*GOAL OF THE EXERCISE:*
The line containing "Click the Clear Filter button" and every line after it to the end of the records: set those down exactly, without any pictures.
---*---
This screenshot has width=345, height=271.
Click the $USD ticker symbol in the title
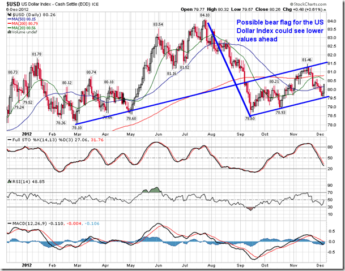pyautogui.click(x=14, y=5)
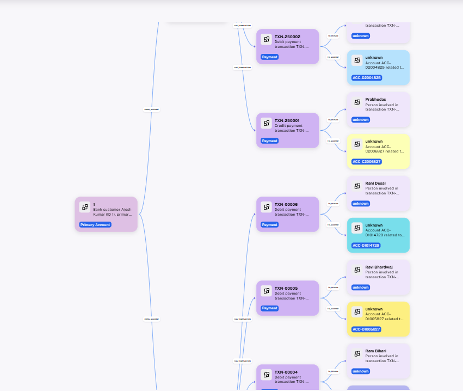Click the node icon on the Prabhudas card
The width and height of the screenshot is (463, 391).
pyautogui.click(x=357, y=101)
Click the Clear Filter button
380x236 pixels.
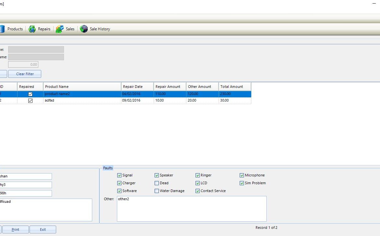coord(25,74)
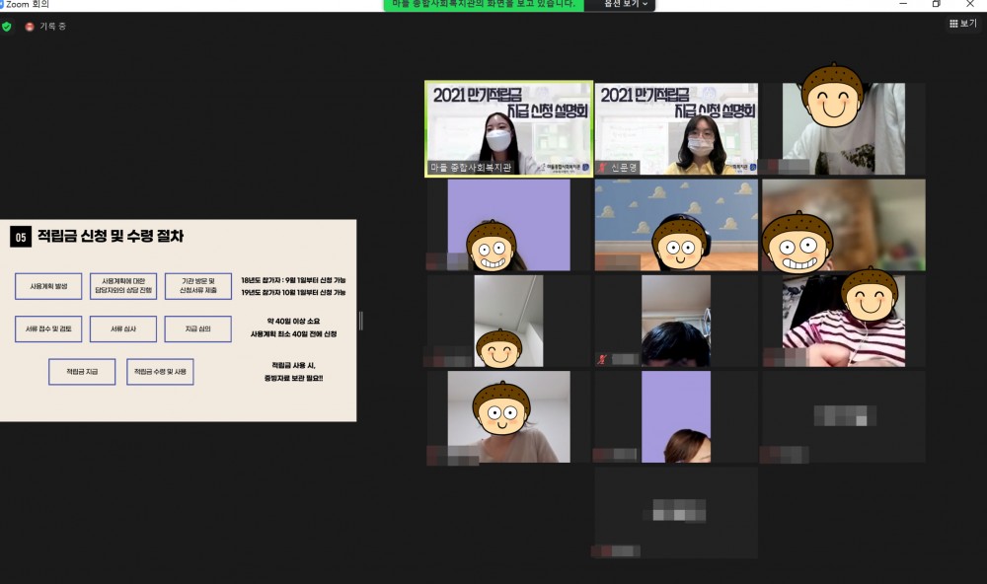
Task: Click the 적립금 지급 box on slide
Action: click(82, 372)
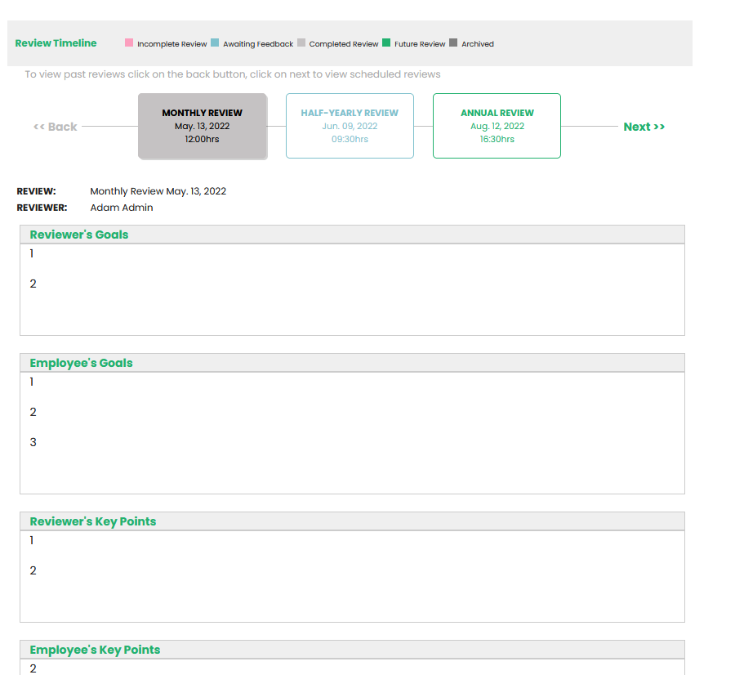735x675 pixels.
Task: Click the Reviewer's Goals section header
Action: pyautogui.click(x=79, y=235)
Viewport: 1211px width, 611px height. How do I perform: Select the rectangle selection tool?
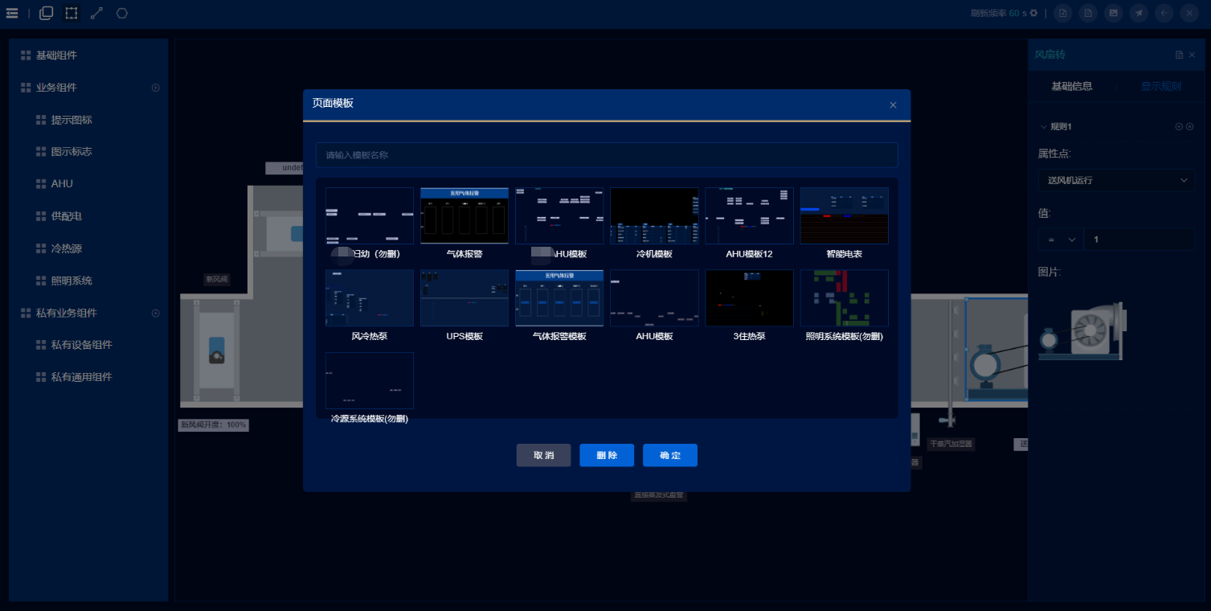coord(72,13)
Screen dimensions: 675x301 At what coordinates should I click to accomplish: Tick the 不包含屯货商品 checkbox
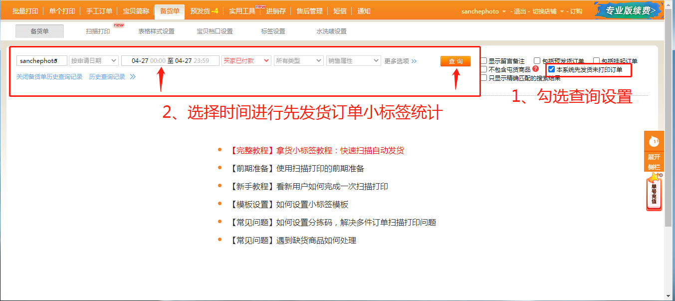tap(483, 69)
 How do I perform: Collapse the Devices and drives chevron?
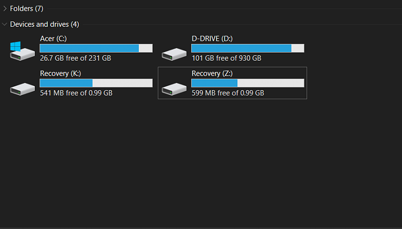(x=5, y=24)
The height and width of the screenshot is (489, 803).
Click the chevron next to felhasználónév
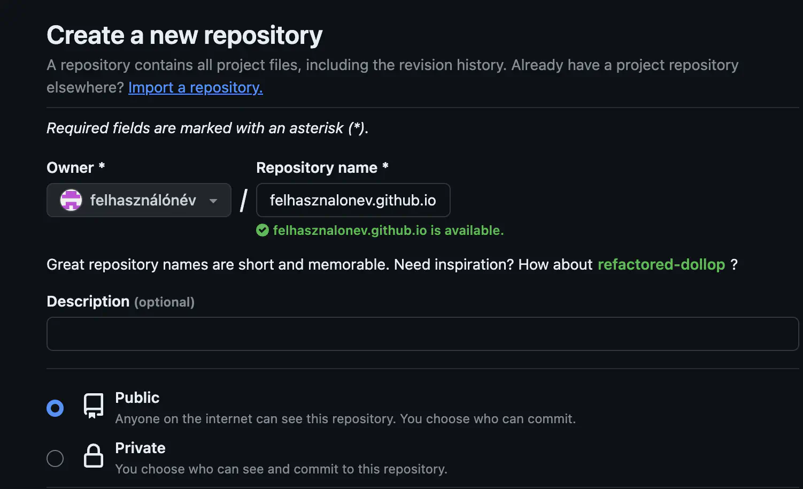tap(213, 201)
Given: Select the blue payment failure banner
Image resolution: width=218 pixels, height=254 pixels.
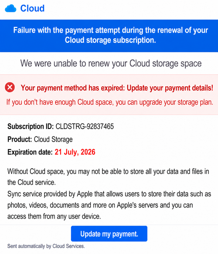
---*---
*RESPONSE TO THE TASK:*
Click the Clear Filter button
380x236 pixels.
coord(25,74)
Task: Click the 적립금 지급 box on slide
Action: click(82, 372)
735x675 pixels.
Task: Click the Reviewer's Goals section header
Action: pyautogui.click(x=79, y=235)
Viewport: 1211px width, 611px height. How do I perform: Select the rectangle selection tool?
coord(72,13)
Screen dimensions: 675x301 At what coordinates should I click to accomplish: Tick the 不包含屯货商品 checkbox
tap(483, 69)
 How do I perform: Collapse the Devices and drives chevron?
(x=5, y=24)
The height and width of the screenshot is (489, 803).
Click the chevron next to felhasználónév
tap(213, 201)
Given: Select the blue payment failure banner
Image resolution: width=218 pixels, height=254 pixels.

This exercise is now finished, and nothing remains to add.